Bill Smith

Personal information
- Full name: William Henry Smith
- Date of birth: 7 September 1926
- Place of birth: Plymouth, England
- Date of death: December 2014 (aged 88)
- Place of death: Lancashire, England
- Height: 5 ft 11 in (1.80 m)
- Positions: Forward; wing half;

Senior career*
- Years: Team / Apps / (Gls)
- Royal Marines
- 1944–1945: Plymouth United
- 1945–1947: Plymouth Argyle / 0 / (0)
- 1947–1948: Reading / 3 / (0)
- 1948–1950: Northampton Town / 26 / (6)
- 1950–1952: Birmingham City / 55 / (21)
- 1952–1960: Blackburn Rovers / 119 / (10)
- 1960–1962: Accrington Stanley / 34 / (3)

Managerial career
- 1961–1962: Accrington Stanley (caretaker manager)

= Bill Smith (footballer, born 1926) =

English footballer

William Henry Smith (7 September 1926 – December 2014) was an English professional footballer born in Plymouth, Devon, who played as a forward or wing half. He made 237 appearances and scored 40 goals in the Football League playing for Reading, Northampton Town, Birmingham City, Blackburn Rovers and Accrington Stanley.

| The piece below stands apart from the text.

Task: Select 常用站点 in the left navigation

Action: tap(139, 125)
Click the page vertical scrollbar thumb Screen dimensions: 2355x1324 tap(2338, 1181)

He contributed to Blackburn's promotion to the First Division in the 1957–58 season, before moving to Accrington Stanley as player-coach in 1960. Appointed joint caretaker manager with trainer Harry Hubbick in late 1961, he retired from football when Stanley resigned from the Football League in March 1962.